- [THE TASK]
If a line below falls between the line with "Given: Go to the 账单下载 tab" and the line with "Task: Expand the", or is one of those two, output it exactly; output nothing else and no pictures.

- [MATERIALS PROVIDED]
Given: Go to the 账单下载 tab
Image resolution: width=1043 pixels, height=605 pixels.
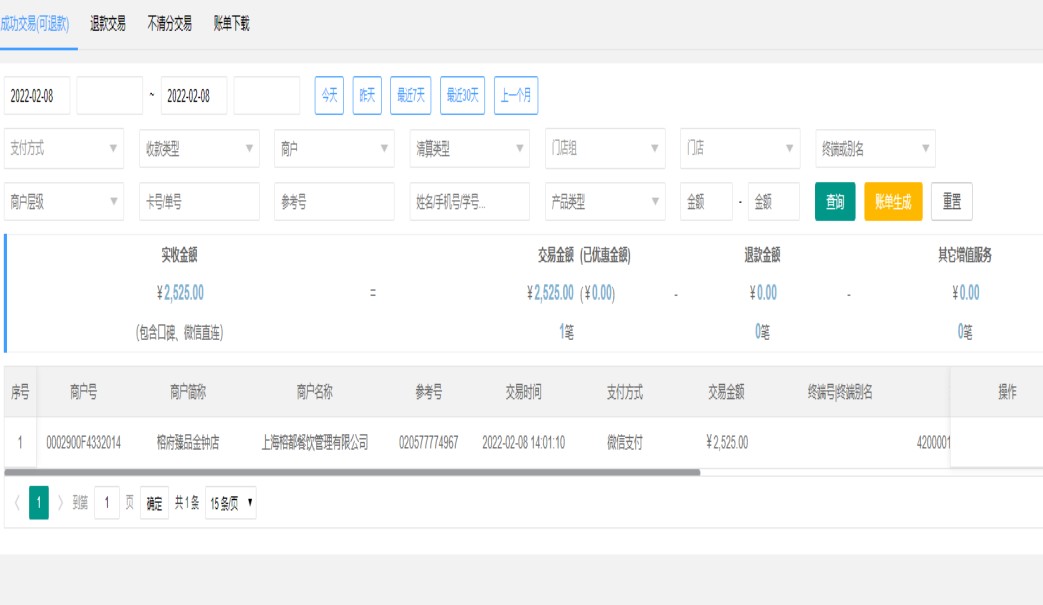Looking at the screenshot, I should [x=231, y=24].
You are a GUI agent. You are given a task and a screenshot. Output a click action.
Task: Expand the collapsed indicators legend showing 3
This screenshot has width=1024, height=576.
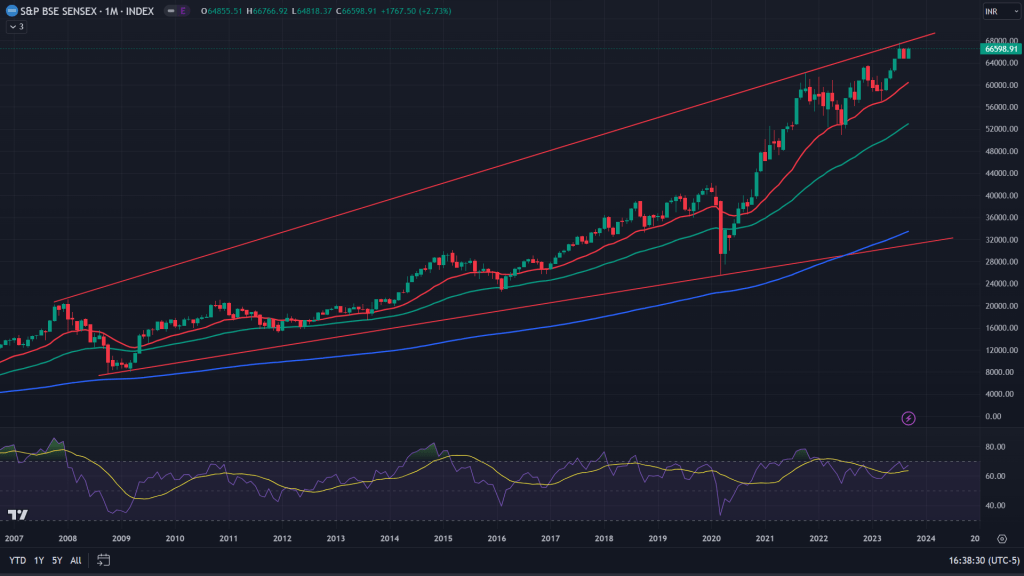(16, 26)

--

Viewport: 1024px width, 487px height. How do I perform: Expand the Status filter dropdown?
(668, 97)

- [SOLVED PROBLEM]
Given: Go to the 账单下载 tab
Image resolution: width=1043 pixels, height=605 pixels.
Looking at the screenshot, I should [x=231, y=24].
You are a GUI agent. You are given a task and a screenshot. Output a click action.
Task: Expand the collapsed indicators legend showing 3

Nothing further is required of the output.